▶ STORED DATA:

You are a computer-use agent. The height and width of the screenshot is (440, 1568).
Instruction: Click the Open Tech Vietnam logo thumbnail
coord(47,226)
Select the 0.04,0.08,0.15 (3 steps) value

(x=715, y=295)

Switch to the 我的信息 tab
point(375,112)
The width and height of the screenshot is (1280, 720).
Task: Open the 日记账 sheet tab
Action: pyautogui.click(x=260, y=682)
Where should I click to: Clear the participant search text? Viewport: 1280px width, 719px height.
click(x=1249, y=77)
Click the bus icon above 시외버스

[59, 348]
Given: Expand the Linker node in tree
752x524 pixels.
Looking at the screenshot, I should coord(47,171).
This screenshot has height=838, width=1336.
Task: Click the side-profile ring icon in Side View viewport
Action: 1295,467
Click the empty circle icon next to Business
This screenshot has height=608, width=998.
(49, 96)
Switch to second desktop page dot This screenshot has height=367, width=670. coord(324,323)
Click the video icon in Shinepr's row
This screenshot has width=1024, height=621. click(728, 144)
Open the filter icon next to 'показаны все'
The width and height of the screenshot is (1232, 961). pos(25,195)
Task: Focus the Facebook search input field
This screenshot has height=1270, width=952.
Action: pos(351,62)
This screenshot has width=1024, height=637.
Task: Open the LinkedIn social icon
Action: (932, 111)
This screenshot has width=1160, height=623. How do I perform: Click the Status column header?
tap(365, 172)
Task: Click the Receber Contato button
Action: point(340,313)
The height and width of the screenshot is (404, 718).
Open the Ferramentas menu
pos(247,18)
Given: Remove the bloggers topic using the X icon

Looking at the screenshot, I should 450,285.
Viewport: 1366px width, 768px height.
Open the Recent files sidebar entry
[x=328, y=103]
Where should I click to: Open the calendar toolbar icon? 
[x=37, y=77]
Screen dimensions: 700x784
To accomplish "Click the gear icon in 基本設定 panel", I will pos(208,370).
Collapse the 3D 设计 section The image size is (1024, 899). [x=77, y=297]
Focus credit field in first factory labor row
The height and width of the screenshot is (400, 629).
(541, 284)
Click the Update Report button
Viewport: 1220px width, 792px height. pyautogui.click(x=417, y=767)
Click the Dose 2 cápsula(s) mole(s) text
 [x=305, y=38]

▶ TASK TO CARRY OUT: Give back the complete data, each line unchanged.

▶ COMPLETED EXERCISE:
You are a computer-use agent. The height and width of the screenshot is (440, 1568).
Instruction: Click the Open Tech Vietnam logo thumbnail
coord(47,226)
Select the 0.04,0.08,0.15 (3 steps) value

(x=715, y=295)

Switch to the 我的信息 tab
point(375,112)
The width and height of the screenshot is (1280, 720).
Task: Open the 日记账 sheet tab
Action: pyautogui.click(x=260, y=682)
Where should I click to: Clear the participant search text? Viewport: 1280px width, 719px height.
click(x=1249, y=77)
Click the bus icon above 시외버스

[59, 348]
Given: Expand the Linker node in tree
752x524 pixels.
Looking at the screenshot, I should coord(47,171).
This screenshot has height=838, width=1336.
Task: Click the side-profile ring icon in Side View viewport
Action: 1295,467
Click the empty circle icon next to Business
This screenshot has height=608, width=998.
(49, 96)
Switch to second desktop page dot This screenshot has height=367, width=670. coord(324,323)
Click the video icon in Shinepr's row
This screenshot has width=1024, height=621. click(728, 144)
Open the filter icon next to 'показаны все'
The width and height of the screenshot is (1232, 961). pos(25,195)
Task: Focus the Facebook search input field
This screenshot has height=1270, width=952.
Action: pos(351,62)
This screenshot has width=1024, height=637.
Task: Open the LinkedIn social icon
Action: (932, 111)
This screenshot has width=1160, height=623. How do I perform: Click the Status column header?
tap(365, 172)
Task: Click the Receber Contato button
Action: point(340,313)
The height and width of the screenshot is (404, 718).
Open the Ferramentas menu
pos(247,18)
Given: Remove the bloggers topic using the X icon

Looking at the screenshot, I should 450,285.
Viewport: 1366px width, 768px height.
Open the Recent files sidebar entry
[x=328, y=103]
Where should I click to: Open the calendar toolbar icon? 
[x=37, y=77]
Screen dimensions: 700x784
To accomplish "Click the gear icon in 基本設定 panel", I will pos(208,370).
Collapse the 3D 设计 section The image size is (1024, 899). [x=77, y=297]
Focus credit field in first factory labor row
The height and width of the screenshot is (400, 629).
(541, 284)
Click the Update Report button
Viewport: 1220px width, 792px height. pyautogui.click(x=417, y=767)
Click the Dose 2 cápsula(s) mole(s) text
 [x=305, y=38]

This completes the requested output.